Goal of this topic is to identify application domains for NVRAM and hindrances current computer architectures for implementing it.
Topic 23: Algorithms for Application-aware Caching of File System Access
description Caching of file system access is a standard technology in almost any operating system to boost in particular read access to the file system. This approach, however, is implemented in the operating system and is usually agnostic to the running application. This thesis shall perform
research on existing caching algorithms for application-aware caching algorithms for file system access.
Topic 24: A Comparsion of Lifecycle Handling of Orchestration Tools
description In the last decade, the software engineering world has seen a boost of orchestration tools and platforms (Docker, Ansible, Puppet), but also containers (Docker, Singularity), or others (Heat, Murano). This thesis shall provide
an overview over existing tools and particularly language formats and lifecylce support these environments provide. Master students should additionally propose an abstraction layer for them.
description resilience for IoT architectures and infrastructures is an extremely emerging research field that captures programming of devices and other parts of the infrastructure as well as the design of the hardware and the networking facilities. This thesis shall present a high-level overview of existing techniques and further discuss two approaches in more detail.

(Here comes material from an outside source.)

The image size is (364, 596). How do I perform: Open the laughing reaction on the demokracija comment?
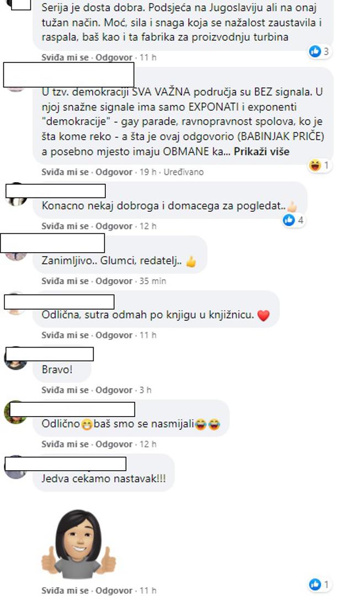[x=319, y=166]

description Unikernels are special purpose built applications, including only the minimal runtime required to provide its functionality. This approach offers several improvements regarding performance and security compared to traditional solutions. In this topic, you are going to research the basic concepts of these unikernels, compare it to existing solutions and discuss its viability for IoT end edge computing.

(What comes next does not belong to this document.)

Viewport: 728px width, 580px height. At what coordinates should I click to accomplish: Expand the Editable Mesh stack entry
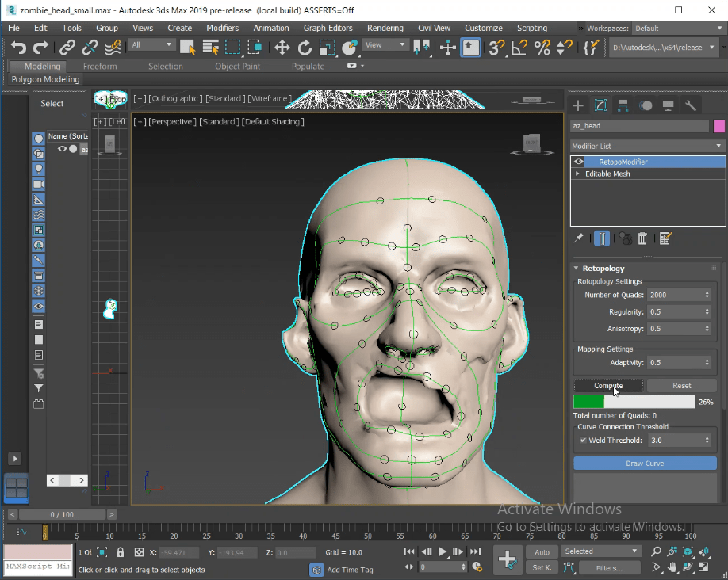click(x=577, y=174)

description: Software defined networking (SDN) is becoming as important as cloud computing: physical resources in a data centre are shared with customers as smaller sets of virtual resources. In this context, SDN is responsible for providing virtual networks, virtual private routers, and virtual IP addresses for virtual machines or containers. SDN in this area stays inside a single data centre. Google on the other hand brings SDN to its wide area network (WAN), which connects their data centres world wide. This seminar topic is about the interplay between SDN in cloud data centres and SDN in WANs between regions. As a starting point, the literature about the Google SDN WAN should be considered. Further, the relationship of SDN from WAN to LAN should be discussed.